The Ohio State University collaborated with the adult day care center National Church Residences Center for Senior Health in downtown Columbus and the Field of Dreams Equine Education Center in Blacklick, OH. Clients visited the farm weekly for a month with four of the farm’s gentle and calm horses. The interaction with the horses included grooming and bathing them as well as feeding them buckets of grass, all while being carefully monitored by staff. A second group of Alzheimer’s patients who volunteered for the study remained at the center and participated in other non-equine-related activities.
“We wanted to test whether people with dementia could have positive interactions with horses, and we found that they can—absolutely,” Ohio State associate professor of social work Holly Dabelko-Schoeny told Science Daily
. “The experience immediately lifted their mood, and we saw a connection to fewer incidents of negative behavior.”
Researchers used a Modified Nursing Home Behavior Problem Scale to measure the frequency of dementia-related behaviors. The scores for the participants who went to the farm were about one point lower than the scores for those who remained at the center, which suggests that those who interacted with the horses displayed better behavior through the day.

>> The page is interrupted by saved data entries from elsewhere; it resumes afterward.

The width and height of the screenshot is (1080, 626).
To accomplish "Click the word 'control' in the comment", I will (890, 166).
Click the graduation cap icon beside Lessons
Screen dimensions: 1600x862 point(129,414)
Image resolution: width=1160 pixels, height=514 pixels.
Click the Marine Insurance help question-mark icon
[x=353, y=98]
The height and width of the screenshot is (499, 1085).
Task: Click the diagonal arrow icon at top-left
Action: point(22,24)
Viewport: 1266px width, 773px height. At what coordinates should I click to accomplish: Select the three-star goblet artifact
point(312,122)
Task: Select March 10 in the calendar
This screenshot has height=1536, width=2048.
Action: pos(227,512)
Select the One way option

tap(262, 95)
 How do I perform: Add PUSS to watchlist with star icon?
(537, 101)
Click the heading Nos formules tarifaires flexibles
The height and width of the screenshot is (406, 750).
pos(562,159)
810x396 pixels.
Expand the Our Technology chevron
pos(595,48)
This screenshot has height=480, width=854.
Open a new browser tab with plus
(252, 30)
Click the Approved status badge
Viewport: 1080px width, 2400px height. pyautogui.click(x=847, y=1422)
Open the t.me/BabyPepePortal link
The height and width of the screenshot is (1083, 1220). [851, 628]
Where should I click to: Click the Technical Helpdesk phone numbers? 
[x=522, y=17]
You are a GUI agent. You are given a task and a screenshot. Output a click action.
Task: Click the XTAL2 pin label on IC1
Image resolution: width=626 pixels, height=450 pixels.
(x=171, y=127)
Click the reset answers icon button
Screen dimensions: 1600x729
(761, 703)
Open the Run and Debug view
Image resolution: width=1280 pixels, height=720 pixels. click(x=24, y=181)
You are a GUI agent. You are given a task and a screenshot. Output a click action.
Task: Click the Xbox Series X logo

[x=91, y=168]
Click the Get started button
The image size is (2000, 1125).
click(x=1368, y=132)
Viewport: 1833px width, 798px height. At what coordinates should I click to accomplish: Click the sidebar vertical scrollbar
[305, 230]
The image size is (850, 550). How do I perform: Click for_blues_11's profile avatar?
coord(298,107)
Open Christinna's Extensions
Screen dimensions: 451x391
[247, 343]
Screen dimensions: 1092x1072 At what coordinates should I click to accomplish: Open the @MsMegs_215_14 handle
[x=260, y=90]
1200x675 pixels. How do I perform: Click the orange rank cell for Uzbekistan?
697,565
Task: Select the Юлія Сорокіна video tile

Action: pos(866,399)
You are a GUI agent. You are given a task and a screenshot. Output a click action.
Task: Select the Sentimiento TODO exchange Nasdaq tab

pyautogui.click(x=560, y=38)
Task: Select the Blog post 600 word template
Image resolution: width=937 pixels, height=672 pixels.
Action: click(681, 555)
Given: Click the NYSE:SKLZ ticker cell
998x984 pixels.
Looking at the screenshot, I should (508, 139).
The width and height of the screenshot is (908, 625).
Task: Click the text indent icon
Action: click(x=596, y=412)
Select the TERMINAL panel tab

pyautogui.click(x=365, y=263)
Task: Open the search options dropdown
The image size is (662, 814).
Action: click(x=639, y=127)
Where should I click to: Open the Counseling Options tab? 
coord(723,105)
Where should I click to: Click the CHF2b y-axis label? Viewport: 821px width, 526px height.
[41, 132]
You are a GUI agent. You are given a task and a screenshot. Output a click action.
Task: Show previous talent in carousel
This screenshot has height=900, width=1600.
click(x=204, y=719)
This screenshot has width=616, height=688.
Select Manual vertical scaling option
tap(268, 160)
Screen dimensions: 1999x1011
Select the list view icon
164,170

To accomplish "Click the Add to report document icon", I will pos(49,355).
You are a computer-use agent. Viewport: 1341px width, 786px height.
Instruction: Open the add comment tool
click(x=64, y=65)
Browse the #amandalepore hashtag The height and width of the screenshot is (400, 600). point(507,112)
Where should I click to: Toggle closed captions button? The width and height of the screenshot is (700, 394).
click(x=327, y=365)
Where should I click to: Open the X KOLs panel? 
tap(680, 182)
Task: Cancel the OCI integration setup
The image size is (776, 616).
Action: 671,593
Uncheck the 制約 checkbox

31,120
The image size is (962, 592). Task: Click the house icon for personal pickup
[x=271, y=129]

As a result of working with the horses, some of the clients who were historically withdrawn and subdued became more social and displayed smiles and even laughed. Researchers also used mouth swabs to test the level of cortisol, a stress hormone, in the patients’ saliva. Those who visited the farm showed a strong improvement in dementia-related behavior, which indicated that they enjoyed their trips to the farm. An unplanned side benefit was that the therapy increased physical activity for the participants as well, since some were inspired to push themselves physically by standing up out of wheelchairs or attempting to walk unassisted. The clients grew more physically active on each visit to the farm.